* Task list
1. From the DataOps interview below, list every question that Chris puts in quotation marks in his reply that begins "Exactly, yeah."
2. Retype part of the DataOps interview below word for word, beginning at "Alexey: You have" and stopping after "their part. (31:26)".

Chris: Exactly, yeah. It's a very iterative methodology that's based on finding the right balance between heroism and fear – between being humble about what you know and forcing feedback from your customers. It comes from Agile software and the Agile Manifesto – the DataOps manifesto we wrote is sort of a blatant rip-off of the Agile Manifesto. The problem with data is a little more complicated than DevOps, because we have two major cycles of iteration and not one. So, one is your iteration with the customer on “Is this data telling you what you want?” And “Am I showing it in the right way?” And then the second is, you've got an iteration with the data itself, like, “Is it actually predictive?” “Is this the right data set?” (28:14)

Chris: So you've got these two cycles of iteration. In software, you sort of an application, you send it to someone, they go “No. Change this. Change that.” You've got one. You're really working on, “Can they use it?” And “Do they understand it?” And we have that in data teams, but it's also like, “Can the data actually say what is statistically relevant?” “Can it support the story that you want the application to have?” So it's a data problem and an application problem – and that makes it complicated. Also the value streams – the factory as data goes – is much more organizationally complicated. In bigger companies: you have an IT team, maybe a data warehouse team, a data lake team, you'll have a data science team, you'll have end-user business analysts, you have governance – and then over here, you'll have the person who's receiving the value. So you end up with these silos of optimization. (28:14)

Chris: If you really believe in these Lean principles like I do, you need to optimize the whole. You need to optimize across all the teams. And you need to think about how “If I'm going to change one piece, its effect on the other.” That's what happens a lot of times – that one person who has one pipeline for the startup, the startup gets successful – they hire a data engineer, and a data scientist, they have business analysts on it, they hire some more. Pretty soon, you've got the data engineering team, and the data science team, and you've got a couple of different lines of business with business analysts on, and then you hire someone for governance, and then you've got three definitions of metrics in three different places. People are running around crazy trying to get stuff done, but you're still not achieving what you think you can. So it becomes a sort of balkanization. The separation of these teams actually makes people –which makes sense – but it's harder then to deliver iterative value. [cross-talk] (28:14)

Avoiding silos

Alexey: You have to put everyone together, right? (31:23)

Chris: Well, people put blinders on. The data team worries. My job is to get value up to here [gestures with hand]. And I don't really know what happens. I've washed my hands. What does that data science team do? I don't know. And then the people who are doing visualization, who've taken maybe a scoring model and the data, they're like, “These people are too slow. These data science people don’t understand the business. I'm just gonna go make the segmentation in Tableau and change it and throw all their stuff out. I'm gonna go to the raw data and bypass all this stuff they've done.” So everyone's optimizing their part. (31:26)

Chris: I've run into cases where teams have spent years working on something and it hasn't gotten to production, – large teams, teams of 400 people – they spent two years and nothing's in production. Nobody's receiving value. I've learned to desperately want to deliver value to people who use it. Sometimes those are people using Tableau. Sometimes those are business people. And if I don't, I get really worried that something's wrong. And that sort of instinct is what I want a lot of people to have. Unfortunately, it's not there – to be blunt. (31:26)

* Information supplied
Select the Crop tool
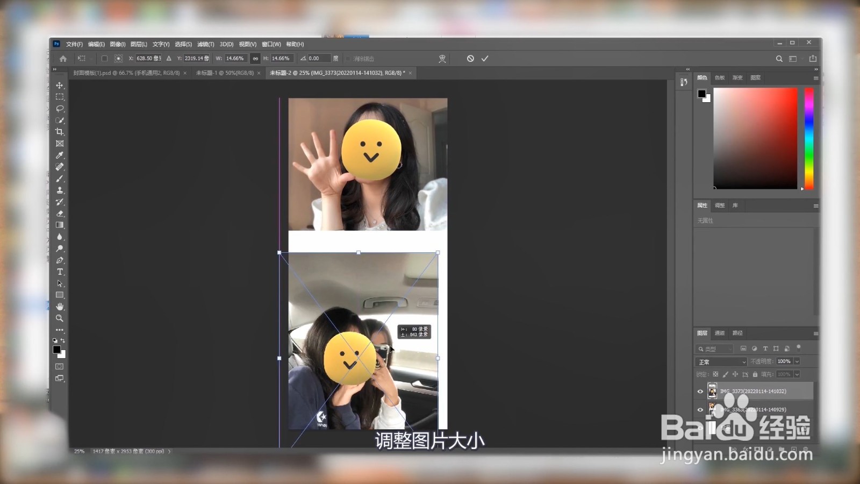This screenshot has width=860, height=484. [x=60, y=132]
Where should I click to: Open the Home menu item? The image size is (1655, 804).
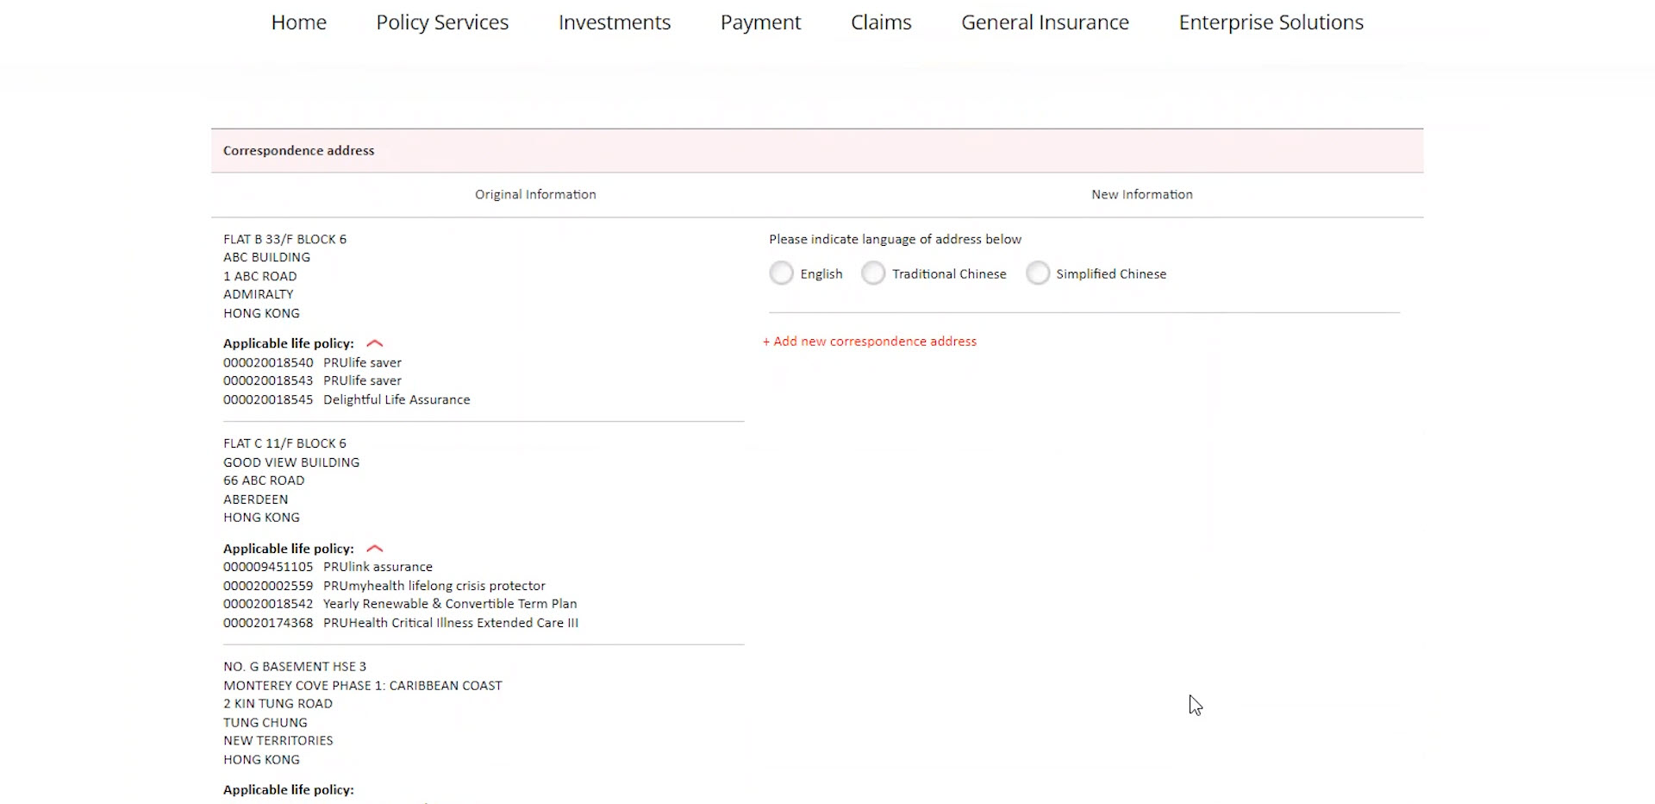(x=298, y=22)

* Per-task outputs
1.
- "Is this data telling you what you want?"
- "Am I showing it in the right way?"
- "Is it actually predictive?"
- "Is this the right data set?"

2.
Alexey: You have to put everyone together, right? (31:23)

Chris: Well, people put blinders on. The data team worries. My job is to get value up to here [gestures with hand]. And I don't really know what happens. I've washed my hands. What does that data science team do? I don't know. And then the people who are doing visualization, who've taken maybe a scoring model and the data, they're like, “These people are too slow. These data science people don’t understand the business. I'm just gonna go make the segmentation in Tableau and change it and throw all their stuff out. I'm gonna go to the raw data and bypass all this stuff they've done.” So everyone's optimizing their part. (31:26)